• **USING THE INFORMATION**
A – Answer these questions from the profile of Philip Watson:
(i) Where does he like to go when he takes time off?
(ii) What subjects did he study at university?
(iii) In what year did he start work at Citi?
B – Write the next few paragraphs of the profile of Philip Watson, picking up after its last sentence.

• **SELECTED EXCERPT**
================

Philip Watson, Citi Private Bank

By Yuri Bender

Citi Private Bank’s innovation supremo Philip Watson has long believed in the ability of technology and data to transform private banking, but also that human interaction will remain vital

When he takes time off to relax during the topsy-turvy pandemic world of the early 2020s, Philip Watson, global chief innovation officer at Citi Private Bank, likes to head to a small town on the UK’s forgotten Sussex coast.

“I like to visit these backward-looking places, where nothing has changed much since the 1980s,” he reflects. “Just for a few hours of escapism, it’s interesting to recall what it’s like walking down a high street with lots of shops.”

In daily reality, however, Mr Watson feels happy with the breakneck pace of a fast digitalising world, which he has brought to the doors of Citi’s private banking unit, even if some of its tradition-loving inhabitants were kicking and screaming when they heard the word “transformation” in the towers of London’s Canary Wharf or New York’s Manhattan.

“I find change more comfortable than inertia and I find absence of change is quite concerning. You have to be strong minded in this job,” he says, smiling broadly during a Zoom call from his Kent residence. “If you are attempting to update traditional ways of working, you are not always the most popular guy in the office.”

The digitalisation concept came very naturally to Mr Watson, who left the University of Leeds at the end of the 1990s to return to London, having grown up on the capital city’s outskirts, helping out at his father’s computing firm.

“In 1999, I could quite safely claim that I was the only student in Leeds with a mobile phone,” he remembers fondly, recalling his university days studying an eclectic mix of French, economics and applied mathematics.

Early starter

There was certainly no ‘Eureka’ moment for Mr Watson, when he suddenly saw a digital future. Using computers since the age of six, innovation was very much in his blood. 

“That was what I grew up with and that’s who I was,” he remembers. “I was always very analytical and enjoyed my maths. But more than anything, I enjoyed using computer power to identify trends and patterns, looking for anomalies in data.”

Enthralled by the energy of the City of London, he was lured “mouth wide open” to Citi in 1999, where he started work in the securitised options department, focusing on risk management, regulatory reporting and profit and loss accounts, which gave him a “nice 360 degree view of the banking business”.

But before long, he yearned to be closer to clients. “Around five years into my career, I increasingly wanted to understand how the money we were moving around affected people’s lives and livelihoods,” he says. “You might see an option being sold between Citi and Barclays but you could not understand the end purpose of it, whether it was for speculation or hedging,” with the institutional department always too far removed from the coal face.

An opening at the private bank provided the opportunity to change this. “One of the main attractions was continuing to apply the technical side of my brain, conducting asset allocation and risk management, to help ultra-high net individuals and family offices invest their assets,” he says. “At the private bank, I could spend a lot more time meeting these people, understanding the trials and tribulations in their lives and working out solutions for them.”

It was at this time in the mid 2000s, that Mr Watson began to understand the centrality of data to the transformation process, something that many banks are only starting to grasp 15 years later. “I realised that I was in this world with a huge amount of data, and information to be gleaned from the data, but a lot of the time everything was being done on a client-by-client or product-by-product basis.”

He was often in a situation where a senior manager would ask him about total client exposure to a major stock such as IBM and expect an immediate answer, despite the huge complexity of discovering such a figure.

================

• **COLLECTED DATA**
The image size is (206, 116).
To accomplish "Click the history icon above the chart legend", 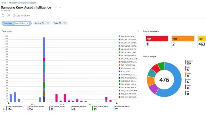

================

• **ANSWERS TO EACH TASK**
A –
(i) A small town on the UK's Sussex coast.
(ii) French, economics and applied mathematics.
(iii) 1999.

B –
“We would have to delve into each and every account and then remember their exposure, so it was a very human-driven process,” he says. “One of my early observations at Citi was that we could potentially pool all this data together digitally, rather than always extracting it through a primitive system, which would take other people many hours to do.”

This marked the beginning of Mr Watson’s big data platform, known as IDEA, which now receives “well over 100,000 hits every year” from a broad spectrum of bankers, including both the youngest recruits and veteran managing directors.

“We have now gone through a cycle where people appreciate efficiency and doing things faster, so we are looking at everything holistically, with every banker identifying what matters for them and their clients.”

Not the whole picture

But it is important to understand the limitations of algorithms and the data-led approach, he cautions. “You need to preserve an element of humility; you have to recognise data can only tell you so much, but it will never tell you everything,” he warns. “Even if you have perfect data, you might not draw the right conclusions with it.”

We are still, he believes, a good distance from the robo-advisory dream which many industry experts have long been predicting and this may be an undesirable outcome, explains Mr Watson.

“A business, entirely, prescriptively driven by data? I would be a little wary of that. I am not sure we have got to the point yet where minute-to-minute, second-to-second, we can flat pack human nature into a series of data points and re-assemble them into a coherent finding and recommendations.”

It is this humility that Citi-watchers find refreshing. “For many years, Phil has worked in the City, but he is not of the City,” says one consultant who has worked very closely with the US bank for several decades. “Phil is very different from your typical banker. Not only is he a constant source of ideas, but they are ideas which can fundamentally change the way the business works.”

Taking the rest of Citi’s bankers with him on the journey could be particularly challenging in a world where relationship managers typically resent any interference from a central power hub. This led him to do two things – firstly to hold a constant dialogue with bankers and secondly to embed innovation right across the organisation, rather than just concentrate it in small hubs.

“Above all else, you need to show people that your motivation is with the client, and  package it in a way that can show them how it will improve their lives. You need to prove to relationship managers that you are not driven by the new technology or data set, but by the fact that it’s going to save them two hours in which they could be doing other things.”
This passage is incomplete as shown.